*** Input data ***

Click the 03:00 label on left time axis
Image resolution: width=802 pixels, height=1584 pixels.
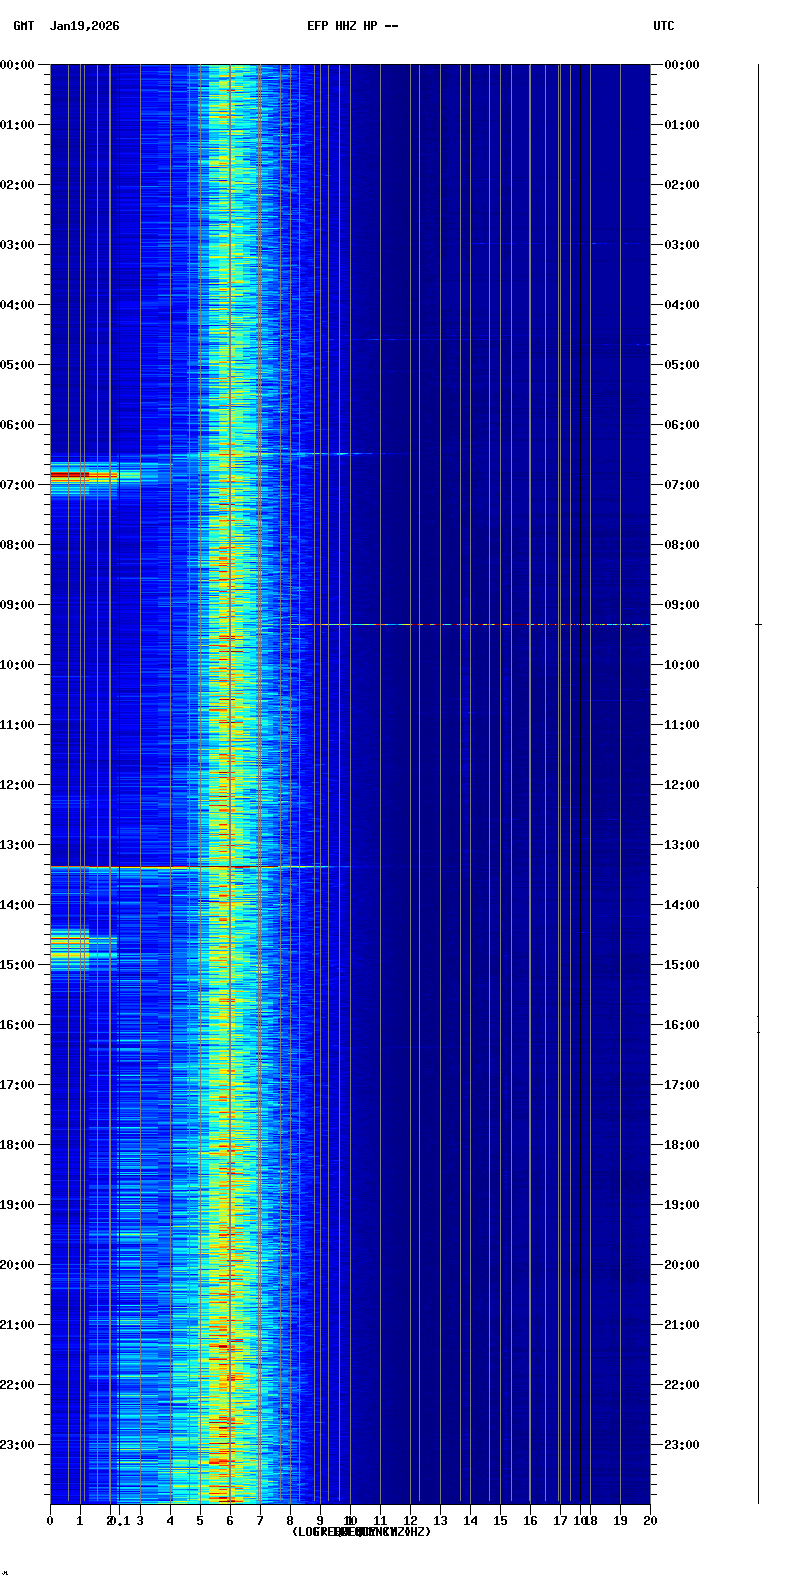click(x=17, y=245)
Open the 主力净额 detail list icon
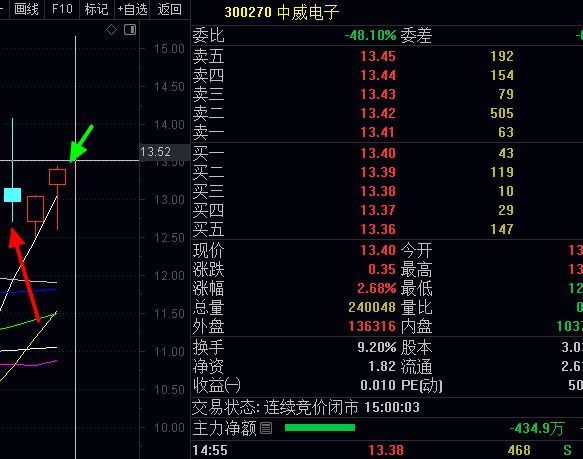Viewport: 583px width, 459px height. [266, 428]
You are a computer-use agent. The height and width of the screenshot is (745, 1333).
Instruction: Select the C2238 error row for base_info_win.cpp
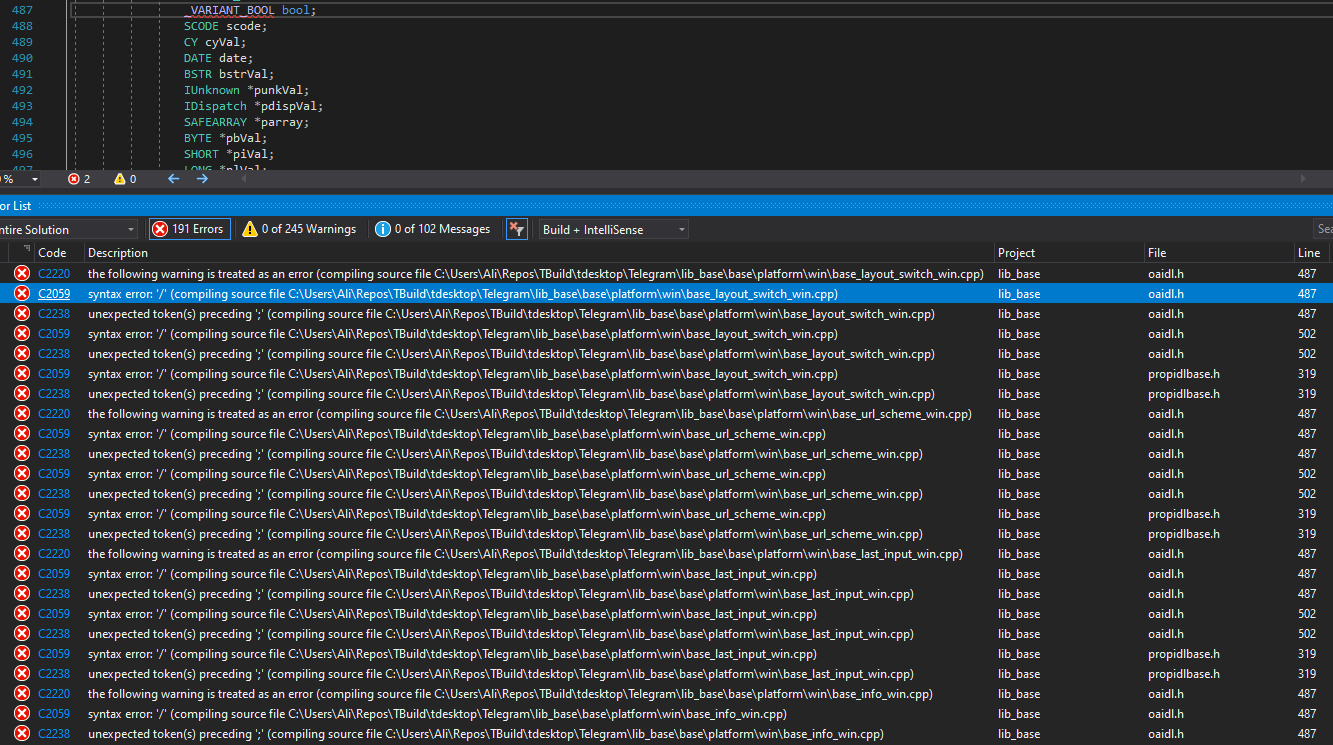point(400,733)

***

> _Work item_: Copy out exactly the lines from the one with "You are a computer-use" through the end of the listing, both ends included, omitting any picture.

> _Result of the task_:
You are a computer-use agent. The height and width of the screenshot is (745, 1333).
Instruction: Select the C2238 error row for base_info_win.cpp
point(400,733)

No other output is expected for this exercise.